Restrictive Cardiomyopathy
Restrictive cardiomyopathy is rare in the U.S. and most other industrial nations. In this disease, the walls of the ventricles stiffen and lose their flexibility due to infiltration by abnormal tissue. As a result, the heart cannot fill adequately with blood and eventually loses its ability to pump properly.
Restrictive cardiomyopathy typically results from another disease occurring elsewhere in the body. In the U.S., restrictive cardiomyopathy is most commonly related to the following: amyloidosis, sarcoidosis and hemochromatosis.
Symptoms of Restrictive Cardiomyopathy
- Typical signs of the condition include symptoms of congestive heart failure: weakness, fatigue and breathlessness.

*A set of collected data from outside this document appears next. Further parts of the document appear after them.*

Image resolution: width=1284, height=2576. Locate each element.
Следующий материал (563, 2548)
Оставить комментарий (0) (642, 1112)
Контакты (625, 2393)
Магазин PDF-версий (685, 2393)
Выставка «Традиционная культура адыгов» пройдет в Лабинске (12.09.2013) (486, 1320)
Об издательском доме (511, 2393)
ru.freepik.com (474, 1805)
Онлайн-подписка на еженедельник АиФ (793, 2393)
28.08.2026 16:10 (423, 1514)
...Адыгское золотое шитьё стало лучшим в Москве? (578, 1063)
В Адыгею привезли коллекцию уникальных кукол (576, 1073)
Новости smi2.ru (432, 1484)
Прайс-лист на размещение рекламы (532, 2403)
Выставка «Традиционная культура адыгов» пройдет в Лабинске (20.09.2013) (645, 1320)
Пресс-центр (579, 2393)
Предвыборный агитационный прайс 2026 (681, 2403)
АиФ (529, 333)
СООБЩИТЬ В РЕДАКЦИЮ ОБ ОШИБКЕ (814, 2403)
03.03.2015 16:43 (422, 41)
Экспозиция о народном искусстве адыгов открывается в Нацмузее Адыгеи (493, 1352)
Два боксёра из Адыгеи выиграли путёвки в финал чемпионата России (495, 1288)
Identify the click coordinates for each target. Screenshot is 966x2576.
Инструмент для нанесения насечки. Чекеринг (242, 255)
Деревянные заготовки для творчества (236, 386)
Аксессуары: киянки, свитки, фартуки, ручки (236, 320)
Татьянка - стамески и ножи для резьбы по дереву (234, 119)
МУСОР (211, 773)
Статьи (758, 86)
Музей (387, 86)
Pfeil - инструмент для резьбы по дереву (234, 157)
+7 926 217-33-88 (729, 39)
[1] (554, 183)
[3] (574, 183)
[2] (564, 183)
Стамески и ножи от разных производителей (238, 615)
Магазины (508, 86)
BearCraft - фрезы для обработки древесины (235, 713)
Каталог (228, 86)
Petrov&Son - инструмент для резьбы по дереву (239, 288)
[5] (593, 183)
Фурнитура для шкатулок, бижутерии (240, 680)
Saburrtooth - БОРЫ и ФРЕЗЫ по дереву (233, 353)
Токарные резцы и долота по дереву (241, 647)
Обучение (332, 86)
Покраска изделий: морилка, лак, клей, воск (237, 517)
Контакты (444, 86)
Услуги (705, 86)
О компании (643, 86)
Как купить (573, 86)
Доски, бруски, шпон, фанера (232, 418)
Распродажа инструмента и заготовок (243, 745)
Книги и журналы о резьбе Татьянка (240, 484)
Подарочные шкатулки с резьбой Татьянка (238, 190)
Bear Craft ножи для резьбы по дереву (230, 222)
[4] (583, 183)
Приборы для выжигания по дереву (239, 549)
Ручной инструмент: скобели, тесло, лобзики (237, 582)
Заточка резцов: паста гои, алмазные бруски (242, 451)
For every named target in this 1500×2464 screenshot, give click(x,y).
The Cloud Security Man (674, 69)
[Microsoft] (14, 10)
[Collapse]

- Swelling of the legs, caused by fluid retention, occurs in a significant number of patients.
- Other signs include nausea, bloating, and poor appetite, probably because of the retention of fluid around the liver, stomach and intestines.
Diagnosis of Restrictive Cardiomyopathy
A physician may suspect restrictive cardiomyopathy based on a patient's symptoms and the presence of another disease. Although symptoms of congestive heart failure may predominate, the size of the heart remains relatively small, unlike other cardiomyopathies.
Diagnostic information comes from an echocardiogram or other imaging studies that provide pictures of the heart. These include magnetic resonance imaging (MRI), and computed tomography (CT Scan).
A definite diagnosis usually requires cardiac catheterization studies or biopsy, in which a tiny piece of tissue (including heart muscle) is removed for laboratory analysis.
Treatment of Restrictive Cardiomyopathy
Restrictive cardiomyopathy has no specific treatment. The underlying disease that leads to the heart problem also may not be treatable.
In general, the use of traditional heart drugs has been limited in this cardiomyopathy, although diuretics may help control fluid accumulation.
In rare cases, surgery is sometime used to try to improve blood flow into the heart.
The condition is similar to dilated cardiomyopathy and tends to worsen with time. Only about 30 percent of patients survive more than 5 years after diagnosis.

Clients with known cardiomyopathy face significant underwriting problems. The majority of these clients will be uninsurable for individual coverage. The following questions will help you quickly screen clients with cardiomyopathy:
1. When was the client diagnosed with cardiomyopathy? As a rule, the longer the client has cardiomyopathy, the more serve the condition.
2. What type of cardiomyopathy is it? Clients can contact their physician and quickly find out their type.
3. What medications is the client currently taking for their cardiomyopathy? Medications such as Lasix, Lanoxin and Cordarone suggest heart failure or arrhythmias. In either case, the client is uninsurable.
4. Does the client have any symptoms of heart failure? This would include fatigue, weakness, shortness of breath (sometimes severe and increasing with exertion or lying down) or swelling of legs and feet.
5. Does the client have an arrhythmia? Cardiomyopathies with an arrhythmia are very high risk and uninsurable.